**Assignment**
Return the following from the records below: each line, word for word, starting with the line that contains "Zapoznaj się z" and going on through the line that contains "Le uscite del mese (525, 2319)", with nothing outside that range.

**Listed entries**
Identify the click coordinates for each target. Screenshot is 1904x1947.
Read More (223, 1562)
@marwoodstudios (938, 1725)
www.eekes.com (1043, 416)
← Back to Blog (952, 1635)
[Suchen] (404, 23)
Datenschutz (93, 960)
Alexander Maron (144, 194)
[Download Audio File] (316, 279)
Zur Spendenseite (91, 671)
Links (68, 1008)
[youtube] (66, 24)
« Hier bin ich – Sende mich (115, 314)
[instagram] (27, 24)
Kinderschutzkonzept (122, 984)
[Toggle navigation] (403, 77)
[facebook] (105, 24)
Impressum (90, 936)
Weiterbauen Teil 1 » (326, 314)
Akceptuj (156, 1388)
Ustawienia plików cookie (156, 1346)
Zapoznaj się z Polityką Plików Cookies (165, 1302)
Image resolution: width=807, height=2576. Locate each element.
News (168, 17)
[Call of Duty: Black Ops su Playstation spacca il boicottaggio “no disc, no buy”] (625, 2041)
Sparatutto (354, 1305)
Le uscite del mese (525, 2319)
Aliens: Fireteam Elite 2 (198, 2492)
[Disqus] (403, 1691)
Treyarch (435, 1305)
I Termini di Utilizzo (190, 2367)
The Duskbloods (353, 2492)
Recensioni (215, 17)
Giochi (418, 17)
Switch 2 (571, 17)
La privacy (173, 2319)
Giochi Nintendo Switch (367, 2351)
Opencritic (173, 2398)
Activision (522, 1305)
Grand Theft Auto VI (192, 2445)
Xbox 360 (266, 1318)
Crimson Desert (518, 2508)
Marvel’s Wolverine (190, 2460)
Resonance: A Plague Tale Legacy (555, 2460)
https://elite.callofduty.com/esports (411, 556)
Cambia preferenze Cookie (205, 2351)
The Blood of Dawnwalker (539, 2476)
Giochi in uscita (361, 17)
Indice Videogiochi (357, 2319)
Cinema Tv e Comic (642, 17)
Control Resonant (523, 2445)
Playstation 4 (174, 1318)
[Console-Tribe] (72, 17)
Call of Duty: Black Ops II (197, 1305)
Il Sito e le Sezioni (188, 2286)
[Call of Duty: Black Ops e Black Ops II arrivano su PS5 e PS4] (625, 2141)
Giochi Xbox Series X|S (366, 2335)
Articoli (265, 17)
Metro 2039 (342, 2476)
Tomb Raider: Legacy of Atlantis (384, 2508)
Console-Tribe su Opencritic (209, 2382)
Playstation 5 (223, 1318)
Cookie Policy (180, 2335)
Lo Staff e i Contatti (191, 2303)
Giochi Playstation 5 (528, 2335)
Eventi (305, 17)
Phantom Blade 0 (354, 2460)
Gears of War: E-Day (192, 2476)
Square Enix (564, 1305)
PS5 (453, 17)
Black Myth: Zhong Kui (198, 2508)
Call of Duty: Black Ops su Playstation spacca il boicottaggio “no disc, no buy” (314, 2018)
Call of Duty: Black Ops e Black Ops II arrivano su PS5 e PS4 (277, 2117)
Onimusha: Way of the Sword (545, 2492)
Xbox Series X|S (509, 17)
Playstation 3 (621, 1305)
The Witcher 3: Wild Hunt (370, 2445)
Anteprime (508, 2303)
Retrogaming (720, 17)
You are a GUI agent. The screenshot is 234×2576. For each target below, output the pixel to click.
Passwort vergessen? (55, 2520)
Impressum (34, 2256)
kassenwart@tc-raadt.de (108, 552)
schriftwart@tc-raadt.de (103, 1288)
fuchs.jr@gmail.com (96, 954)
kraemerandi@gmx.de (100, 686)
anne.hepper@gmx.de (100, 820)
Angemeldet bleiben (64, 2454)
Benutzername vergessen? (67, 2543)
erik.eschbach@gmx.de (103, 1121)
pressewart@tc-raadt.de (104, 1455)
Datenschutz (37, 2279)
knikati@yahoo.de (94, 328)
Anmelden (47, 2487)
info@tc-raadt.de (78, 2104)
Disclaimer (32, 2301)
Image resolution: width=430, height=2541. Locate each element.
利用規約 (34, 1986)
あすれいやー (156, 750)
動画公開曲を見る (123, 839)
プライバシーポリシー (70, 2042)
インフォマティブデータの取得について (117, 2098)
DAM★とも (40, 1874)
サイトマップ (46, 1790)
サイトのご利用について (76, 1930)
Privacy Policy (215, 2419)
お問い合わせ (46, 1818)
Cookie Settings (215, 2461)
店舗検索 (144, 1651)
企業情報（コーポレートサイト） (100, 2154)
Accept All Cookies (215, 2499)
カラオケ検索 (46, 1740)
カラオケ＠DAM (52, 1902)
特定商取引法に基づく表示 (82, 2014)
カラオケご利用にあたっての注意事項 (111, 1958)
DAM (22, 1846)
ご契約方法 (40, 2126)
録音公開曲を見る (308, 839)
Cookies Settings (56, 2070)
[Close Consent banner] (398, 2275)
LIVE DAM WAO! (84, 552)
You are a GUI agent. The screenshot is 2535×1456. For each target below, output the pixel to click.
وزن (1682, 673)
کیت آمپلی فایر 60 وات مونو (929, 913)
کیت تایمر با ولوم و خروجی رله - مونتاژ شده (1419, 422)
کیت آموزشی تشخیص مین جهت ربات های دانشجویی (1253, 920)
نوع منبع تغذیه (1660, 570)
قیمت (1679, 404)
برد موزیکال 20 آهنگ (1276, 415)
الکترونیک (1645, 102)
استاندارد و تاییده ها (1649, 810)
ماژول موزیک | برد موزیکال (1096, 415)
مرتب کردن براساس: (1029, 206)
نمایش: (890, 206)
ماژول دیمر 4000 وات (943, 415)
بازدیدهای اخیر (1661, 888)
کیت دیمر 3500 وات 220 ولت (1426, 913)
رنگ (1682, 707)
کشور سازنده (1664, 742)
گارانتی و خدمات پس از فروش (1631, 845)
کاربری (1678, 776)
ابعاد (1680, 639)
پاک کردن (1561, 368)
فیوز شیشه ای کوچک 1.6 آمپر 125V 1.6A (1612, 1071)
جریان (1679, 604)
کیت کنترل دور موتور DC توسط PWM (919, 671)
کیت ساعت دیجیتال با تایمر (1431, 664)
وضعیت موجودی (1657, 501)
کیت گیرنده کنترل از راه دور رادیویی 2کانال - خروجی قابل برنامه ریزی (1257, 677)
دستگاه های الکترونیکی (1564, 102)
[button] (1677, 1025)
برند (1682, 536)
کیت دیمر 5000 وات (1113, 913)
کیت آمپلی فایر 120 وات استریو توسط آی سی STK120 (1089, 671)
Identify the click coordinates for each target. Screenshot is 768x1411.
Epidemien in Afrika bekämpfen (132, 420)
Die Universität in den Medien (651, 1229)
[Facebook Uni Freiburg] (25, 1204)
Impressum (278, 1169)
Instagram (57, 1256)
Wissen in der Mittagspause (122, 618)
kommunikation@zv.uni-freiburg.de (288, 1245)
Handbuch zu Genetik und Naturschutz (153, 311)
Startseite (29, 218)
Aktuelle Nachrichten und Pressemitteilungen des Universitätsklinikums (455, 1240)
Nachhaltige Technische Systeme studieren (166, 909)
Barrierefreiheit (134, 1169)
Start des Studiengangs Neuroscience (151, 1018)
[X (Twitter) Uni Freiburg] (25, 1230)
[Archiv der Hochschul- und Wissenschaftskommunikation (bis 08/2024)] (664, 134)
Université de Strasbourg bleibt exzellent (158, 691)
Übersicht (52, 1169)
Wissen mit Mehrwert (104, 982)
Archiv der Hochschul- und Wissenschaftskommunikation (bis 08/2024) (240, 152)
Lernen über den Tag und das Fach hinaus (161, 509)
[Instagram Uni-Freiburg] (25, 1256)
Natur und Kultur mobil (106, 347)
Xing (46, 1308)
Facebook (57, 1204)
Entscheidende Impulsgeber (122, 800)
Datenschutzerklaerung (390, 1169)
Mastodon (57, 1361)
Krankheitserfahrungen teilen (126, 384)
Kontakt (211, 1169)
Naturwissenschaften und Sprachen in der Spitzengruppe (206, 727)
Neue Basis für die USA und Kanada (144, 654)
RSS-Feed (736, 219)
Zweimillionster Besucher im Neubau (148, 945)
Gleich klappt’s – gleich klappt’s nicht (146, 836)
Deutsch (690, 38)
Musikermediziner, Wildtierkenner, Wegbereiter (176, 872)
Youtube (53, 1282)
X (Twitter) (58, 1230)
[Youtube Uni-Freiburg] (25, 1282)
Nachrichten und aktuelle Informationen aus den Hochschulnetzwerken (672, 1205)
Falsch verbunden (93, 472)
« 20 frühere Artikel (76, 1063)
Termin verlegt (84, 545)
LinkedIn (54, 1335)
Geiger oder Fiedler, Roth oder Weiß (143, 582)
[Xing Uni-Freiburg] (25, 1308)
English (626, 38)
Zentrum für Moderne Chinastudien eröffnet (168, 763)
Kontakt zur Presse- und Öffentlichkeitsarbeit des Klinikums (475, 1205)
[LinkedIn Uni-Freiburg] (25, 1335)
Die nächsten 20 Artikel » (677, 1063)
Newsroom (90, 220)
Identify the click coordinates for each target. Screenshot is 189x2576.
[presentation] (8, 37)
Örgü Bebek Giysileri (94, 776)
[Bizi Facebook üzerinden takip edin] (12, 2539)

**Answer to this exercise**
Zapoznaj się z Polityką Plików Cookies (165, 1302)
Image resolution: width=807, height=2576. Locate each element.
News (168, 17)
[Call of Duty: Black Ops su Playstation spacca il boicottaggio “no disc, no buy”] (625, 2041)
Sparatutto (354, 1305)
Le uscite del mese (525, 2319)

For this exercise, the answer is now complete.